**Trecho do documento:**
● ● ● ● ● ● ●

Controlar o capital?
Cristina Paniago, professora e pesquisadora de serviço social da Universidade Federal de Alagoas (Ufal) acha que as experiências de controle e participação social, identificadas como tentativas de intervenção popular organizada no interior do Estado capitalista, têm “absorvido imensa energia militante”, e precisam ser analisadas criticamente. E, segundo ela, o ponto de partida dessa análise é justamente o questionamento sobre a possibilidade de se controlar o capital. “A partir dessa pergunta, o debate fica colocado sob outro prisma. Não trataremos de maneira restrita os espaços institucionais de participação social dentro do Estado, e sim pautaremos a discussão analisando os fundamentos do Estado. Precisamos perguntar se é possível trazer o Estado para realizar os interesses da classe trabalhadora”, propõe. E completa: “Isso não quer dizer que o Estado não possa atender parcialmente alguns interesses dos trabalhadores. Mas isso é restrito aos interesses que não colocam limites à acumulação de capital”, analisa.
Outro conceito fundamental na análise da professora sobre esse processo é o de classe social. Segundo ela, é equivocado pensar em um controle ‘da sociedade’ sobre o Estado sem levar em consideração os conflitos existentes dentro dessa própria sociedade. “Não é possível discutir a situação do indivíduo se não reconhecermos que vivemos em uma sociedade em que uma classe minoritária explora a classe majoritária da população. A posição em que cada indivíduo se situa nessa estrutura da produção e das relações sociais define as classes”, diz, destacando que o Estado é também instrumento de uma classe social.

● ● ● ● ● ● ●

**Amostra dos dados:**

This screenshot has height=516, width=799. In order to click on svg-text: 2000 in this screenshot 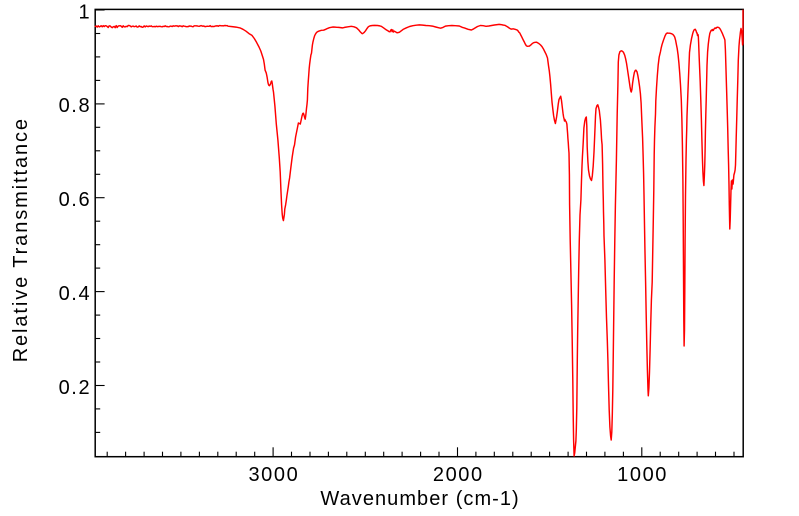, I will do `click(458, 475)`.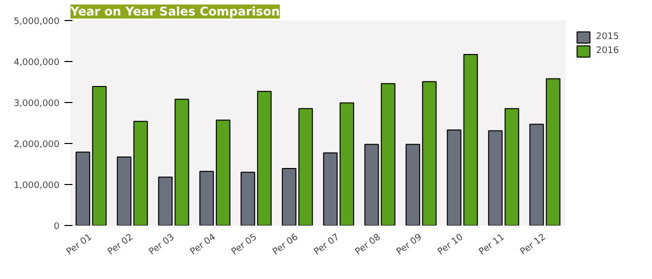  I want to click on x-tick-label: Per 05, so click(245, 245).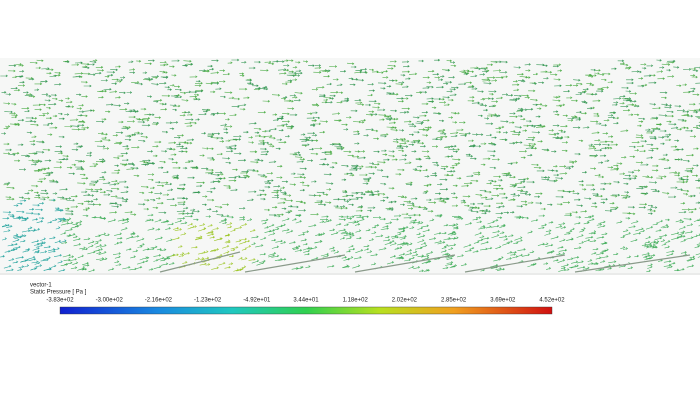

● ● ● ● ● ● ●

**Descrição da tarefa:**
Reproduza, do trecho sobre o controle do capital, a parte que começa em "Outro conceito fundamental" e segue até "uma classe social.". As linhas não têm relação com o trecho.

**Solução:**
Outro conceito fundamental na análise da professora sobre esse processo é o de classe social. Segundo ela, é equivocado pensar em um controle ‘da sociedade’ sobre o Estado sem levar em consideração os conflitos existentes dentro dessa própria sociedade. “Não é possível discutir a situação do indivíduo se não reconhecermos que vivemos em uma sociedade em que uma classe minoritária explora a classe majoritária da população. A posição em que cada indivíduo se situa nessa estrutura da produção e das relações sociais define as classes”, diz, destacando que o Estado é também instrumento de uma classe social.